Mas não são apenas os neologismos e slangs que permitem que se apreenda a cosmologia das culturas urbanas. A linguagem silenciosa das estruturas de significados codificadas nos objetos e comportamentos de consumo constitui hoje a mais rica dimensão a ser analisada num processo de imersão cultural para a pesquisa antropológica.
A Antropologia do Consumo surgiu em minha vivência científica não apenas como uma perspectiva de aplicação da antropologia ao mercado, mas como a mais rica perspectiva da antropologia para o estudo das sociedades complexas. Ela permite dar conta de todo um complexo mítico e ritual que é experienciado por meio dos objetos de consumo e que neles condensa sua linguagem, a visão de mundo de uma cultura e como seus indivíduos sentem e se manifestam acerca da existência e da experiência humana num dado espaço, num dado tempo.
O que desenvolvo hoje em minhas pesquisas aplicadas ao mercado é uma espécie de Arqueologia do Consumo, uma análise da cultura material onde é possível compreender a linguagem de diferentes grupos e sua complexidade cultural, a gramática que estrutura seu comportamento e carrega, transmite e sustenta os significados compartilhados nesse universo.
A codificação da visão de mundo compartilhada em objetos e comportamentos de consumo dimensiona a estrutura lingüística que dá sentido à vivência e filosofia do grupo. E são esses códigos envoltos na materialidade e relações de poder da cultura material que uma Arqueologia do Consumo permite que sejam decifrados, ao ponto em que os princípios de aquisição, uso e descarte dos objetos num sistema de produção e reprodução de tendências de consumo possam ser mapeados, assimilados, interpretados, analisados e por fim compreendidos em todas as suas dimensões.

O mau uso da etnografia e da antropologia no mercado deriva da incompreensão, por parte de empresas clientes e empresas de pesquisa, de que a etnografia é apenas uma ferramenta de aquisição de dados, os quais, se não interpretados segundo as teorias antropológicas corretas, nada mais são do que informações sem sentido. Como seria possível compreender os códigos sem a apreensão da linguagem? Como pode um etnógrafo sem o conhecimento científico dos conceitos antropológicos, decifrar os elementos lingüísticos da gramática cultural que estrutura um grupo?
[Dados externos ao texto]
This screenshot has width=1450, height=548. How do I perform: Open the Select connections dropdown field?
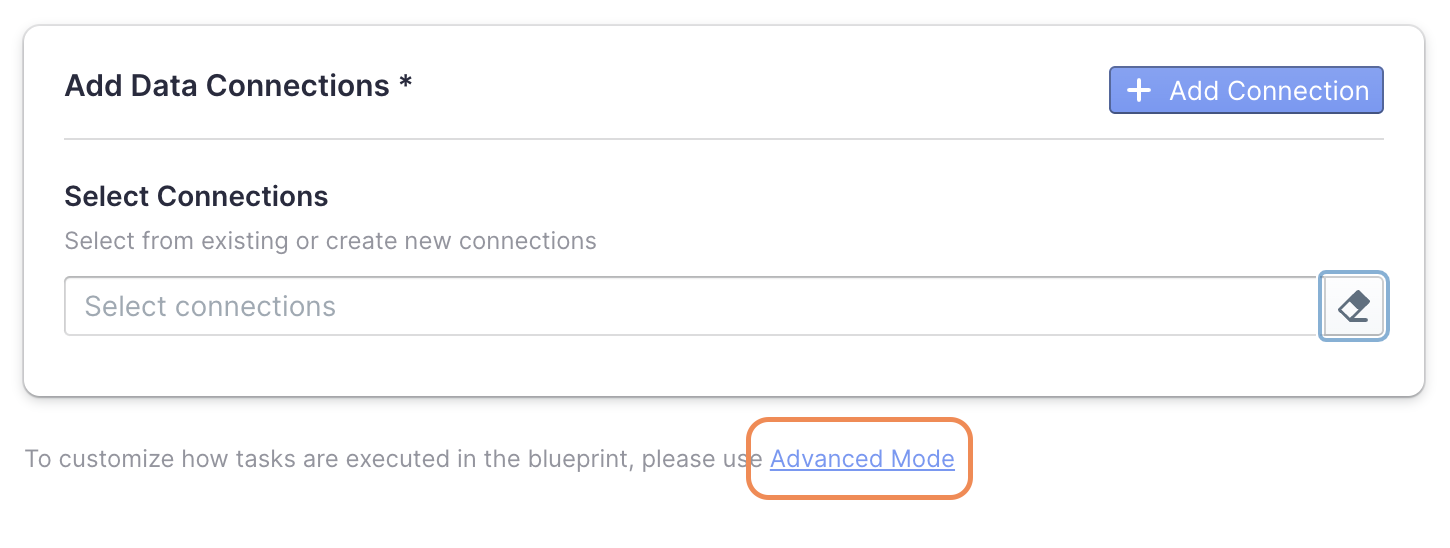690,306
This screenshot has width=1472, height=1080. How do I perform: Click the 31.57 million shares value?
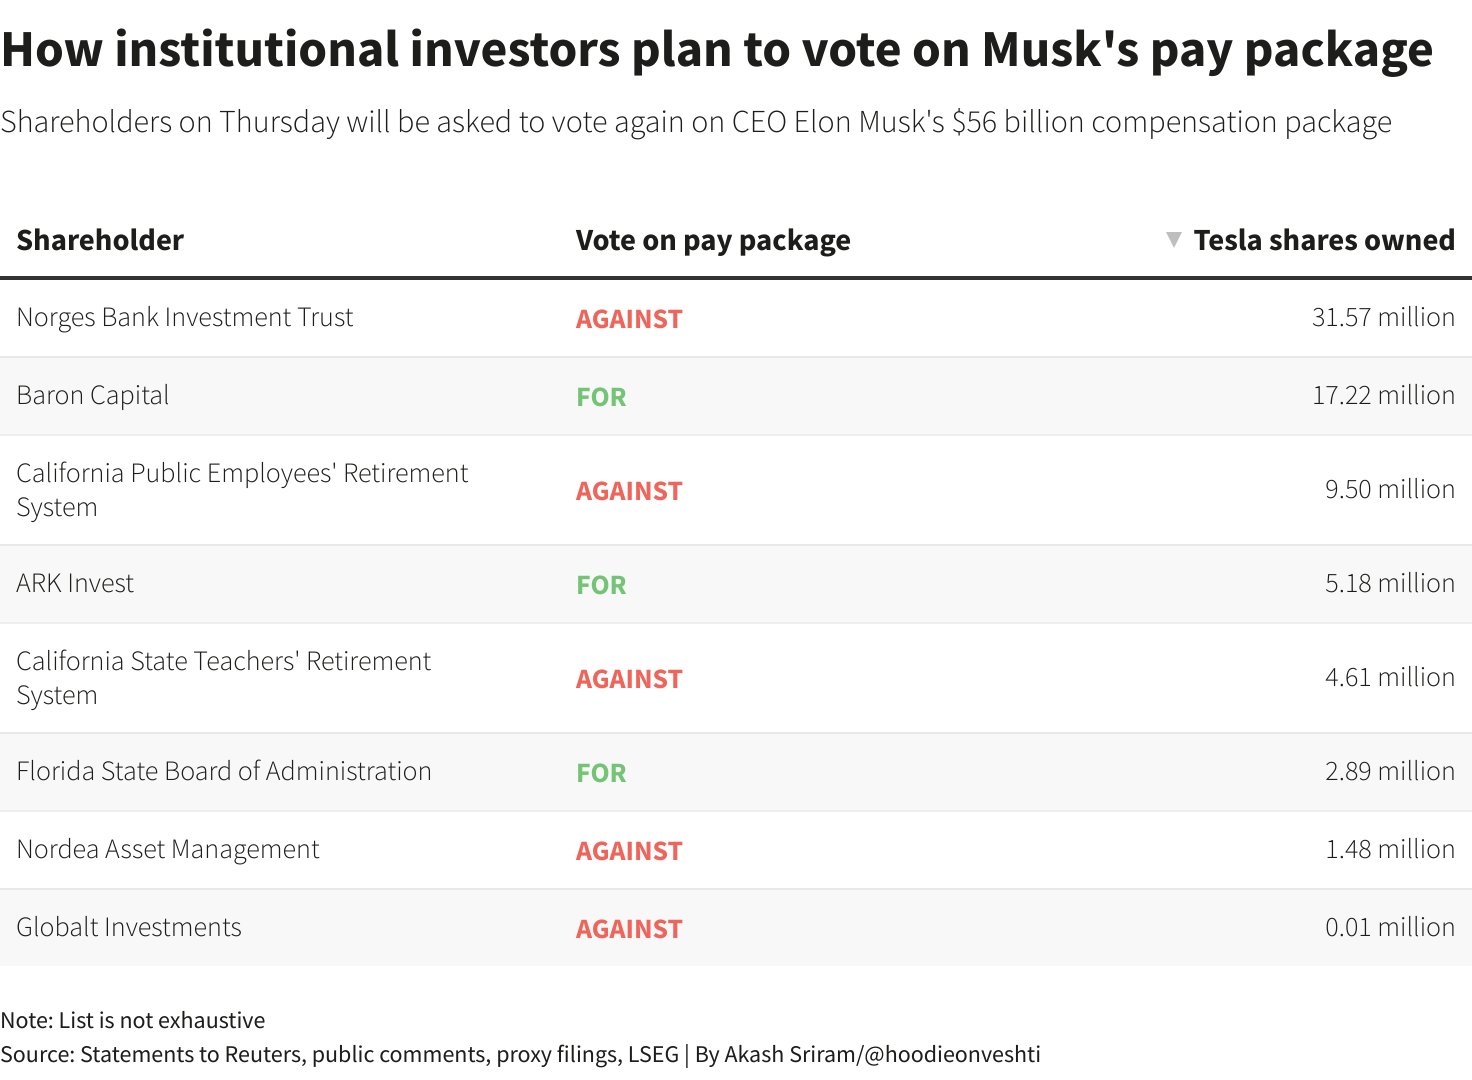1383,317
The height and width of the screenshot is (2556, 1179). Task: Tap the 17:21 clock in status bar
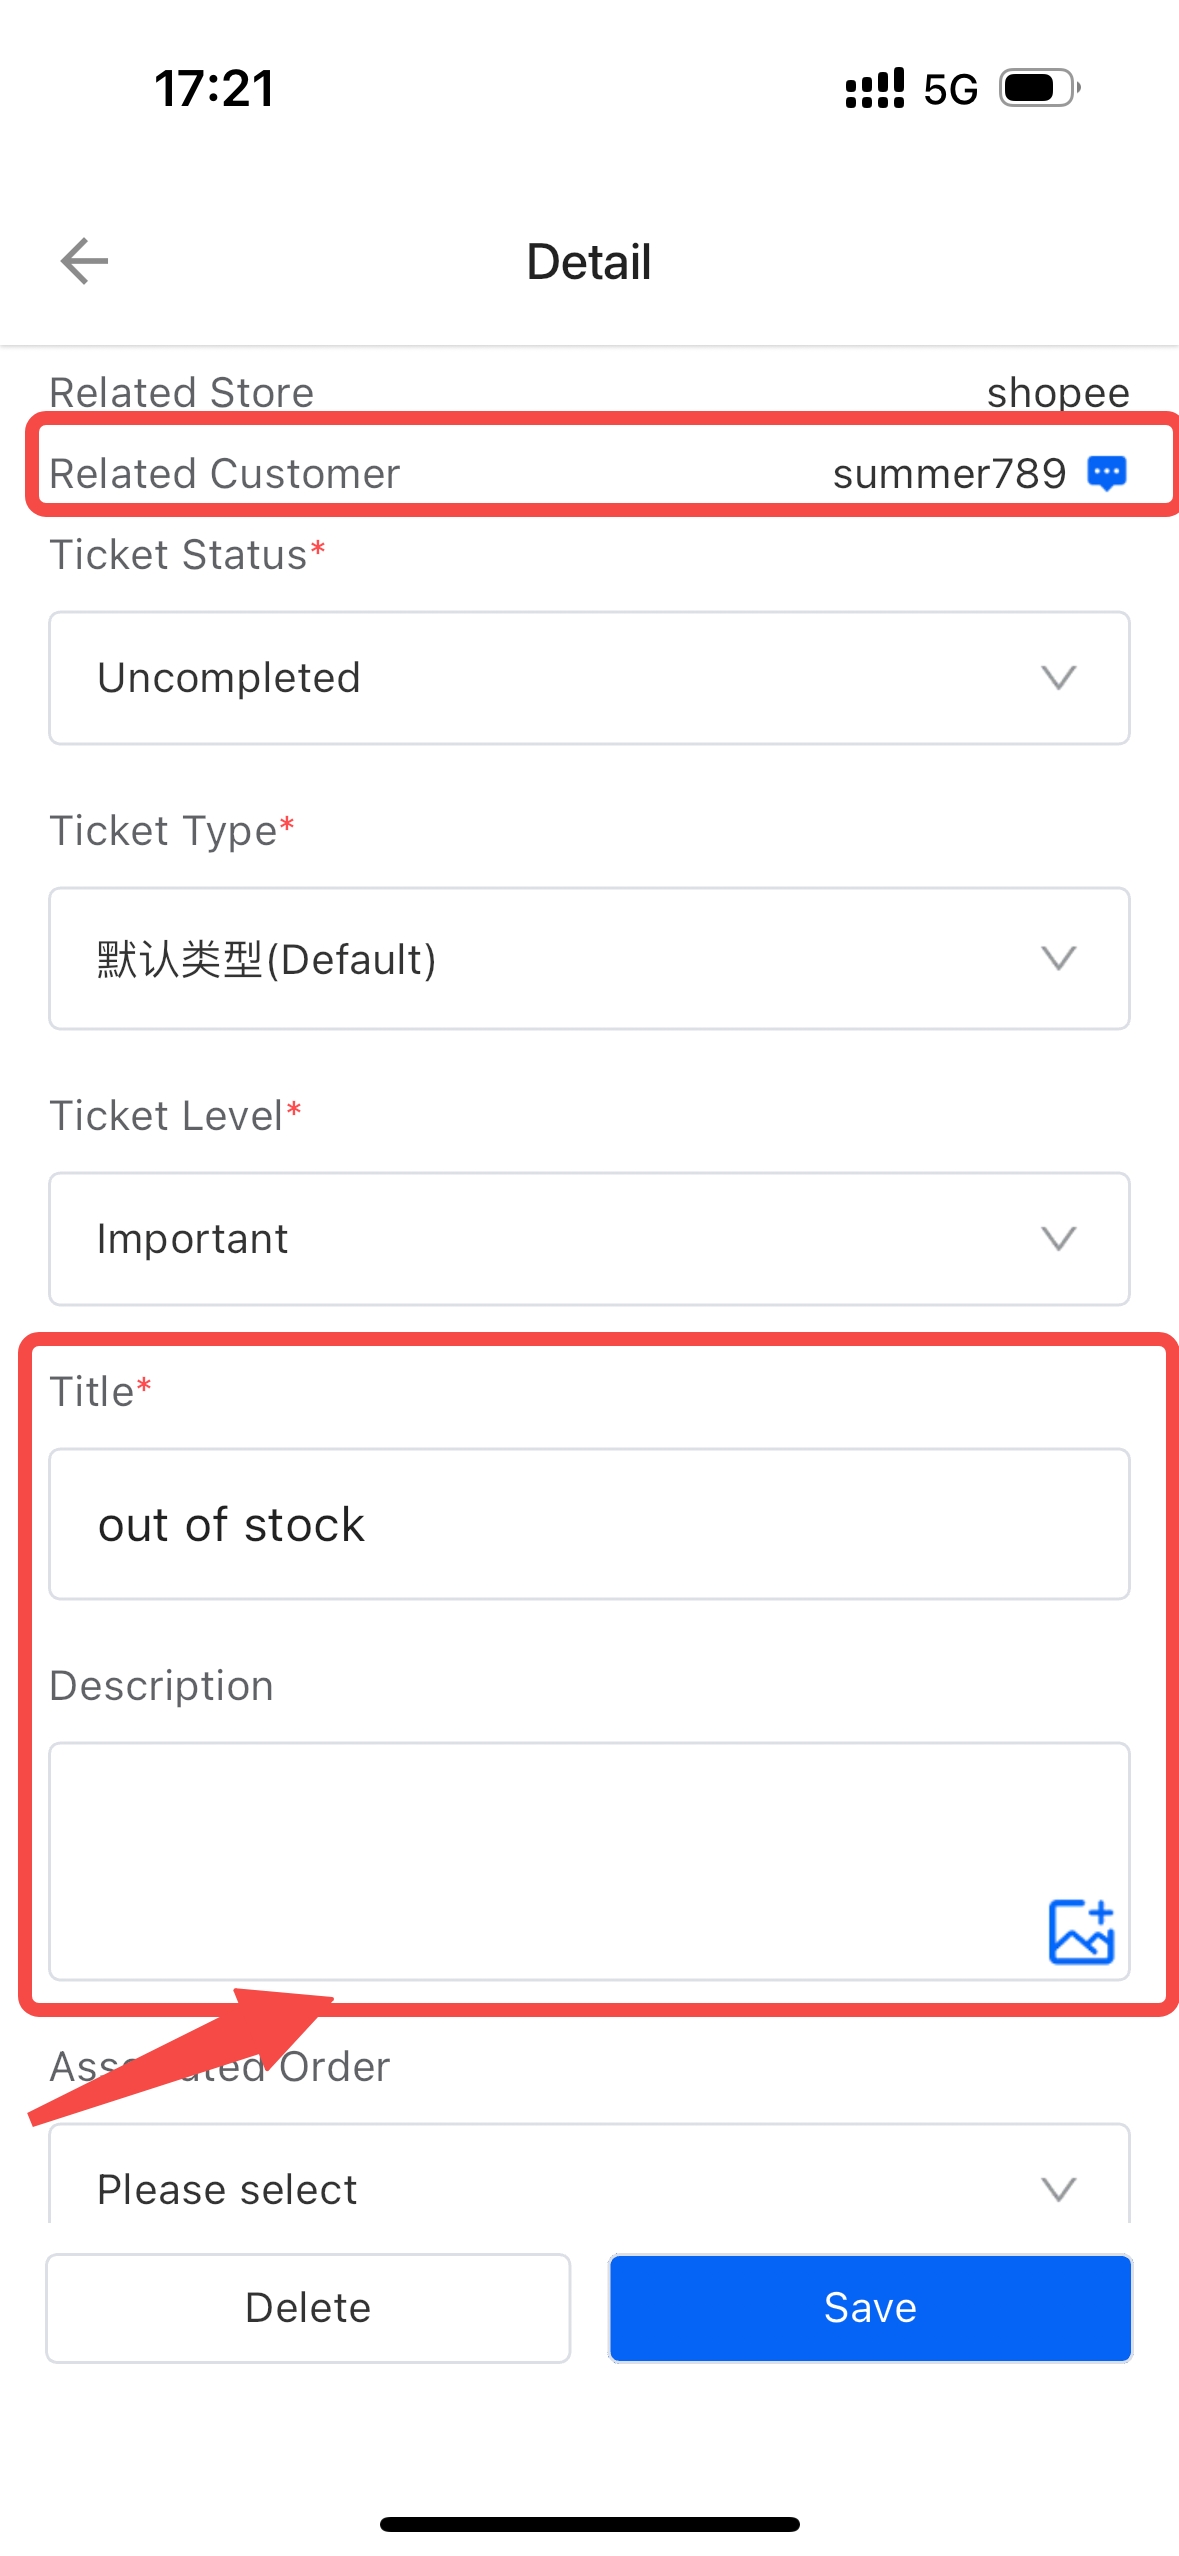click(x=214, y=88)
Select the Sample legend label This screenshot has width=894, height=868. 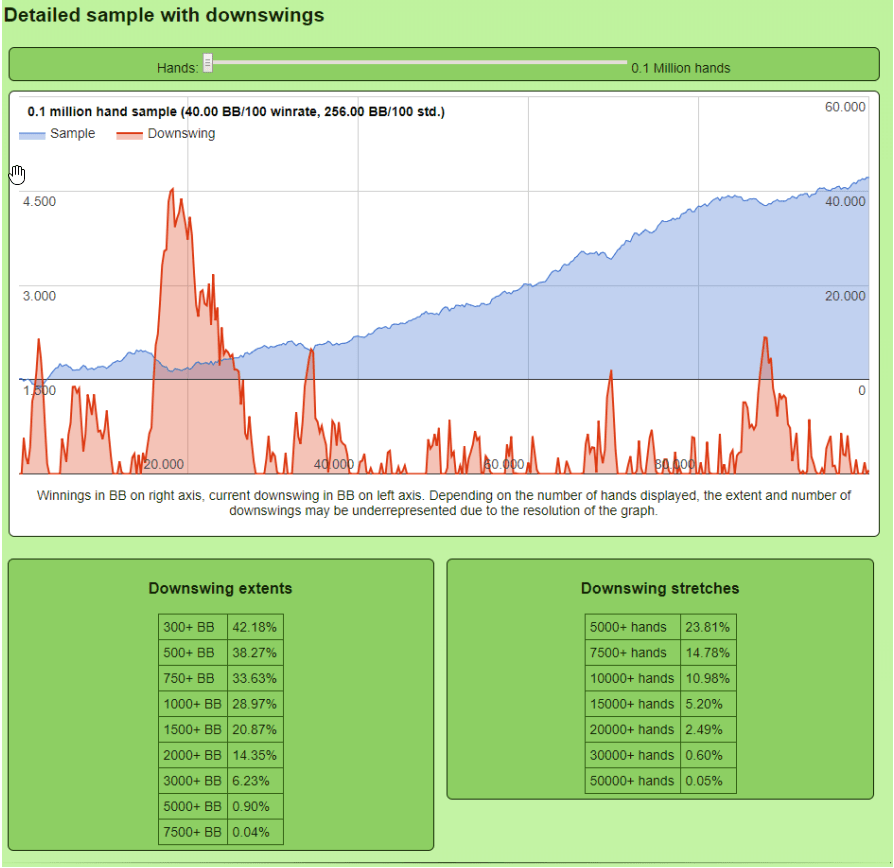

É nesse sentido que a idéia de uma Arqueologia do Consumo que proponho lança mão do estudo da Ciência da Comunicação associado à Antropologia para pesquisar nichos de consumo, grupos de consumidores e suas estruturas comportamentais e lingüísticas a fim de identificar padrões e tendências, mapear sensibilidades emergentes, decodificar tipos e dinâmicas e possibilitar a geração de insights e estratégias para o mercado de bens de consumo.
Conseguimos pensar sem linguagem? Creio que não.